In 1989, the group changed their name to Black Box and began working on their first album. They added French Caribbean model Katrin Quinol to the lineup as the group's frontwoman. Quinol's contribution was to lip sync songs in music videos and during televised performances. In July 1989, Black Box released their single "Ride on Time". The song became an international hit, reaching number one in three countries, including the UK, where it became the UK's best-selling single of 1989, selling over 1.5 million copies worldwide. In November 1989, they released the single "Grand Piano" under the alias Mixmaster. The song peaked at number nine on the UK Singles chart. In December 1989, they released the follow-up single "I Don't Know Anybody Else". The song became an international top-ten hit and gave the group their first number-one song on Billboard's Dance chart. In March 1990, they released their fourth single, "Everybody Everybody". Like its predecessors, the song also became an international hit and earned the group their second number one on the Dance chart.
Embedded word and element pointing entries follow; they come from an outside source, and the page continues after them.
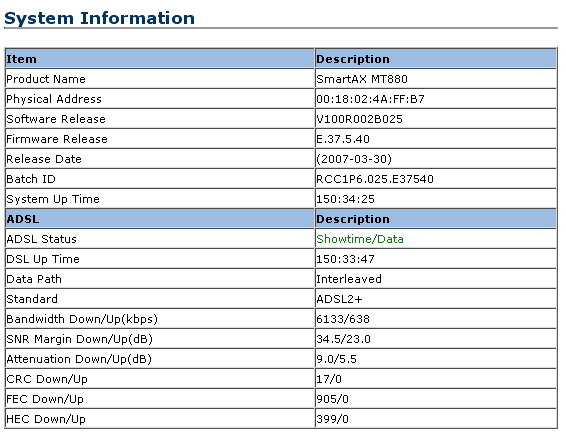Screen dimensions: 566x438
Task: Select CRC Down/Up value 17/0
Action: [x=329, y=379]
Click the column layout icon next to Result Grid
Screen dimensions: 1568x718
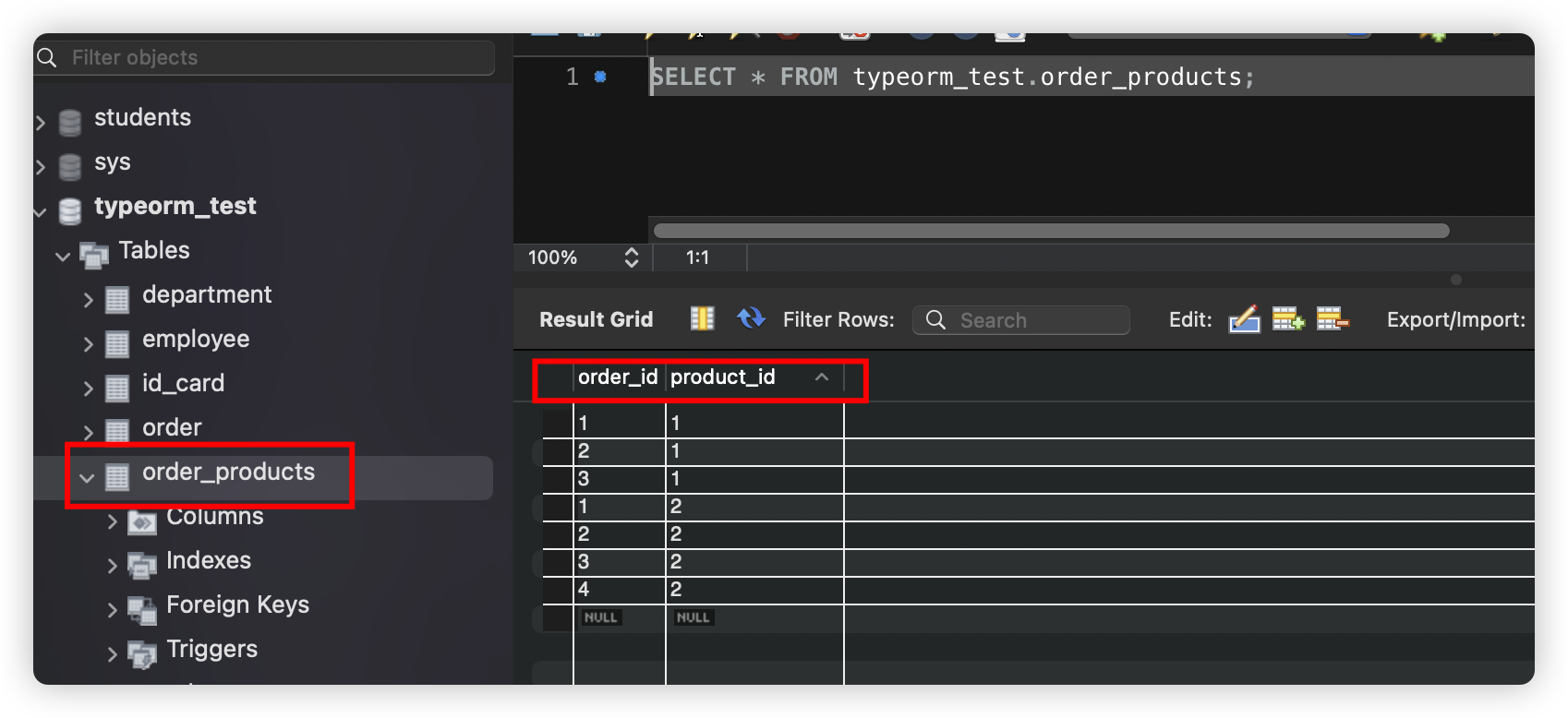coord(703,318)
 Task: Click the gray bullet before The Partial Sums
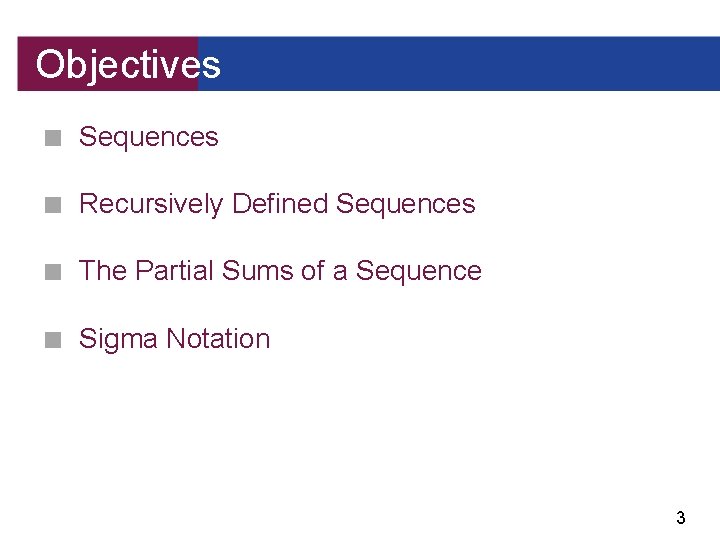point(53,272)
In May 1990, they released their debut album Dreamland. Despite its moderate performance on the charts, the album became certified gold in the United Kingdom and United States and peaked at number one in the Australian chart.
In late 1990, the album's fourth single, "Fantasy", a cover of the 1978 hit by Earth, Wind & Fire, peaked at number five on the UK Singles chart and became certified silver in the United Kingdom.

In February 1991, "Strike It Up" was released as the album's fifth single. The song became another international top-ten hit for the group and earned them their third number-one single on the Dance chart. The album's final singles "Open Your Eyes" and "Hold On" performed moderately well on the charts. In the same year, Black Box released a re-issue of "Ride on Time" called "Bright on Time". Quinol, who did not contribute vocally or musically to the group's music, left Black Box in late 1991 after the band became the subject of a media backlash involving lip-syncing scandals and lawsuits.

===1993–1999: Positive Vibration and lineup changes===
In 1993, Black Box added American singer Charvoni Woodson to the lineup. They released the single "Rockin' to the Music", which performed poorly on the charts. In 1995, Black Box released their second album, Positive Vibration, which failed to chart or rise to the same level of success as their previous record. The album spawned the singles "Not Anyone" and "A Positive Vibration", both of which fared well on the charts. In 1997, the album was re-issued with three additional singles: "I Got the Vibration", "Native New Yorker", and "Fall into My Love".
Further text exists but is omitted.